The fully automated, annular pressure control system used the value of 2.42 g/cc as the set point to maintain a constant BHP. Fluid velocity in the annular space between the drill pipe string and the open hole, as well as in the 7⅝-in. liner, exceeded 55 m/min. This velocity is empirically acceptable for good hole cleaning. Although the transition from the 7⅝-in. liner to the 9⅞-in. casing shows annular velocity drops below the recommended minimum value, the team felt the risk could be mitigated with good drilling practices, including viscosity pills and controlled rates of penetration.

Additional design considerations included rheology factors for minimum hole cleaning conditions, bottomhole tool limits (MWD, APWD data transmission), and strategies for connections and bit trips to surface. Hydraulics simulations for drilling, connections and pipe tripping were performed in the configuration design for the automated MPD system. The flow model was calibrated continuously with current drilling data and pressure readings received from the APWD tool in real time. By using a Coriolis flowmeter, the automated MPD system can quickly detect fluid loss or gain events, allowing for response time and reducing the severity of the associated issues.
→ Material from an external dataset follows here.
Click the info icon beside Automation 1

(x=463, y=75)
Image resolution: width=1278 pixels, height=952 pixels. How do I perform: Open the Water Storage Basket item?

The dedicated auxiliary backpressure pump helps improve overall pressure stability in the well and is also an additional safeguard against any sudden drop in the rig pump pressure. Automatic MPD reduces or minimizes the risk of conventional operations by avoiding human error.

OPERATING SEQUENCE

A flow chart (Fig. 2) shows the sequence of operations to start drilling the 6⅛-in. hole section for the Camaronero 301 well. The main change between the planned operating window and the final operating window was the reduction in mud weight from 2.30 to 2.28 g/cc when fluid losses began at 3,711 m.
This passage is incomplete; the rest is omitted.